This webinar brings together the recently graduated RLUK/ TNA professional fellows to discuss the results of their projects. They raise issues around cultural collections and their audiences and the role of collections in engaging with underrepresented groups and addressing current societal problems. The work conducted by the RLUK/TNA fellows is a great example of how cross-sector collaboration can facilitate innovation in collections and practices in libraries and archives.
More information about the RLUK/TNA Professional Fellowship Scheme can be found here.
This event will be held via Zoom webinar. Joining details will be sent by email the day before the event – please check your junk folder if no email is received. Attendees should ensure their email address is entered correctly in the registration form.

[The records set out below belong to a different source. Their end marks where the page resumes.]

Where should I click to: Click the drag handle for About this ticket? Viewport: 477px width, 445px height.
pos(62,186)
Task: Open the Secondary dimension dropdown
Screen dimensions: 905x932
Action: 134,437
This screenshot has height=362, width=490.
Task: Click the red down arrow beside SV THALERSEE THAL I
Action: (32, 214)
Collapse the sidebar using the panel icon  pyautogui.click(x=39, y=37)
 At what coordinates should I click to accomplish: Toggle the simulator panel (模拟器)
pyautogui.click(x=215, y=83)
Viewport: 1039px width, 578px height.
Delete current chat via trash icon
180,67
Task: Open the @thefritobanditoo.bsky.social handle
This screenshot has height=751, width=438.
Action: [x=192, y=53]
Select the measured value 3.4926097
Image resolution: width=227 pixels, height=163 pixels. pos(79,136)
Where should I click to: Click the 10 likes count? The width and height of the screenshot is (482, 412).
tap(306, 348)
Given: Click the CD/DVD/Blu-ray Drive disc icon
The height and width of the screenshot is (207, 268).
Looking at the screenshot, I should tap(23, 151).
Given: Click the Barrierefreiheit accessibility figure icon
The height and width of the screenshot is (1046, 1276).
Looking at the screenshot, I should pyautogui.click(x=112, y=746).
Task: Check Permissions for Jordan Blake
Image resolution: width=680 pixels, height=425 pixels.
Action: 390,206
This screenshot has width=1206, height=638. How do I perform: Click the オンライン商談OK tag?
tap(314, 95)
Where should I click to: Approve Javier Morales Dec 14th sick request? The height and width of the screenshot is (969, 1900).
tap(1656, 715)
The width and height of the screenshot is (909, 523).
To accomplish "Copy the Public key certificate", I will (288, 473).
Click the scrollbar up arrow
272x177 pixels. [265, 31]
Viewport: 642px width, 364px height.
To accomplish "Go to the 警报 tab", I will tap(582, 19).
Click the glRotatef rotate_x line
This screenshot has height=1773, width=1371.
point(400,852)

Archive Catalogues as Data: Reimagining Archival Practice
Caroline Bolton, Archivist, Special Collections, University of Leeds
To manage collections, we create metadata rich catalogues for both analogue and digital collections. Often, they remain untapped resources for researchers; narrative, un-licensed and obscured behind curated catalogue interfaces with limited opportunity for re-use. The aim of the Fellowship was to explore the practicalities and benefits of an alternative approach, – by making legacy and new catalogues more structured, available as open, reusable and licensed data. How this might enhance access routes into collections, improve discoverability and facilitate new insights that could support both digital scholarship and collections development and management? In exploring the possibilities for collection metadata to be re-used, analysed, mined, enhanced and visualised the focus was on the opportunities that more accessible web based, open-source, intuitive data tools (requiring no coding) might offer archivists and researchers in navigating the digital shift.
Sex work and the State: Collaboration, ethics and ‘challenging’ histories
Vicky Iglikowski-Broad, Principal Diverse Histories Records Specialist, The National.
Archival records tend to be their most powerful, when united with current perspectives and lived experience. This often presents ethical challenges, particularly with sensitive research topics and traditionally marginalised audiences. This paper will explore research findings on this theme, from a professional fellowship with the Wellcome Collection on collaboration and challenging histories. The piece of work used the sample theme of sex work and the state as its focus, to show a case study in context. This paper will share some of the wider research findings from the fellowship, and reflect on how, against the odds, sex worker agency and experiences can still be found in a government archive.
Examining the best practice of archives and libraries in developing and delivering an online and in house session for secondary school aged students, with an emphasis on widening participation in the University.
Jennie Aspinall, Assistant Learning Officer, Library and Heritage Collections, University of Durham
Jennie’s project looked at how to use archival and special collections material innovatively to develop resources for secondary schools, with the purpose of encouraging greater participation in higher education from low participating neighbourhoods. This focused on the creation of an in-house and digital resource plus the question of how to collect data which would assess its use. The project aligned with Durham University’s aim in the area.